Incidence, Associated Factors, and Clinical Prediction Criteria of Septicemia in End-Stage Renal Disease Patients Undergoing Hemodialysis at Wichian Buri Hospital, Phetchabun Province, Thailand
Keywords:
Septicemia, End-stage renal disease, Hemodialysis, Clinical prediction criteriaAbstract
Septicemia is a major complication among patients with end-stage renal disease (ESRD) receiving hemodialysis. This study aimed to determine the incidence, identify risk factors, and develop a clinical prediction criterion for septicemia in this population.
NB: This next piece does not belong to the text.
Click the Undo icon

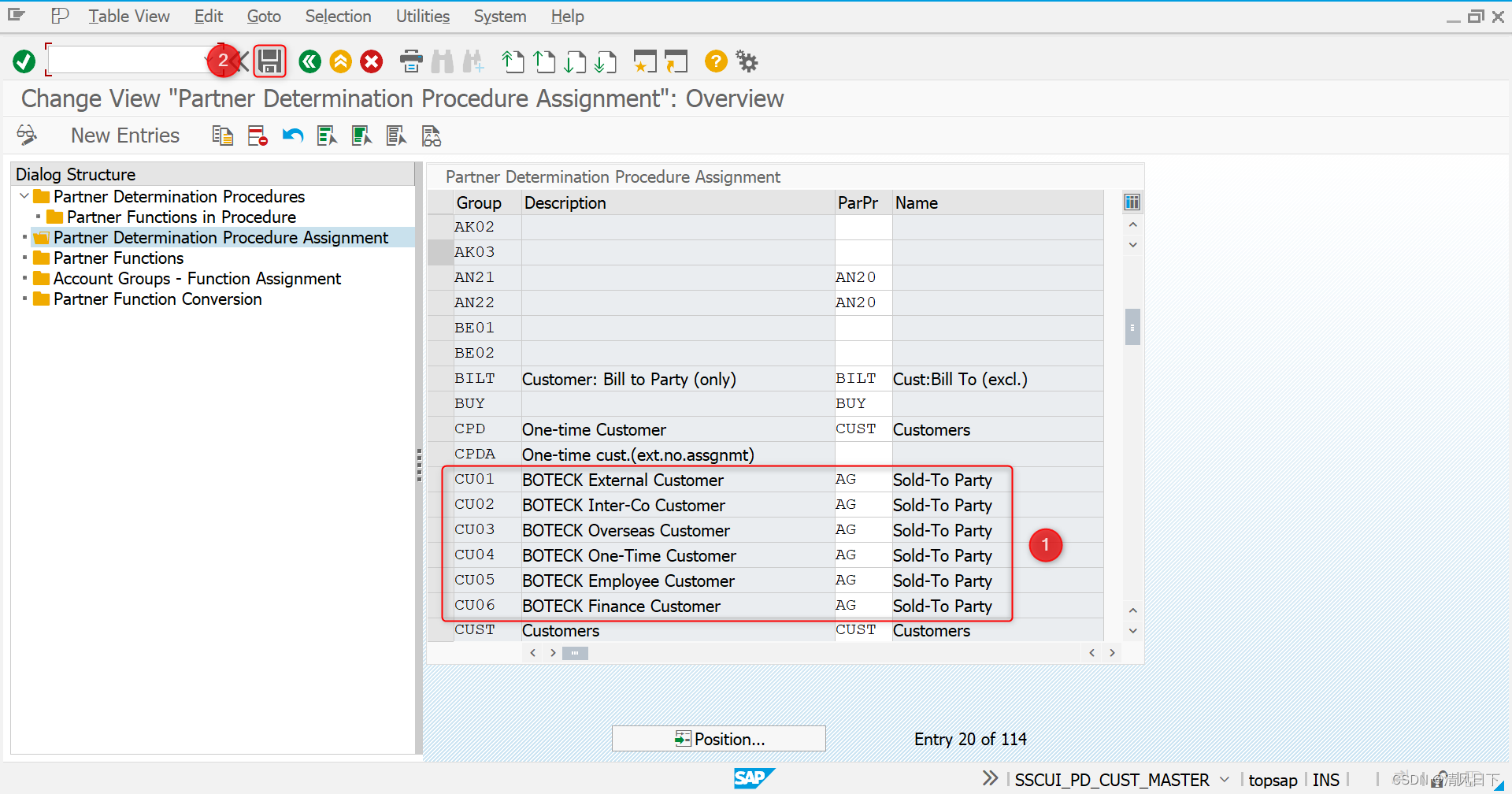point(292,135)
A retrospective cohort study was conducted by reviewing medical records of 149 ESRD patients who underwent hemodialysis at Wichian Buri Hospital between October 2021 and September 2024. Data included demographic characteristics, comorbidities, dialysis duration, type and duration of vascular access, and laboratory parameters. Descriptive statistics and univariate and multivariate logistic regression analyses were performed, with significance defined as p-value <0.05. The overall incidence of septicemia was 18.0 per 100 patient-years, lowest among those with arteriovenous fistula (14.0 per 100 patient-years) and highest in patients with non-tunneled cuffed catheters (115.3 per 100 patient-years). Independent risk factors were hemodialysis performed outside the hospital (Adj. OR 3.54, p=0.003) and serum albumin ≤3.5 mg/dL (Adj. OR 4.34, p=0.002), while age >65 years (Adj. OR 0.27, p=0.004) and hematocrit ≤25% (Adj. OR 0.29, p=0.01) were protective factors. A clinical prediction score derived from β coefficients was established: age >65 years = -1, outpatient dialysis = +1, albumin ≤3.5 mg/dL = +1, and hematocrit ≤25% = -1. The score stratified patients into low, moderate, and high-risk groups. Apparent validation showed the highest AUC of 0.74 at cutoff ≥1. In conclusion, patients with ESRD on hemodialysis have an increased risk of septicemia, particularly those receiving dialysis outside the hospital and with low serum albumin. A clinical prediction criterion may help identify high-risk patients for early prevention, but further validation is needed.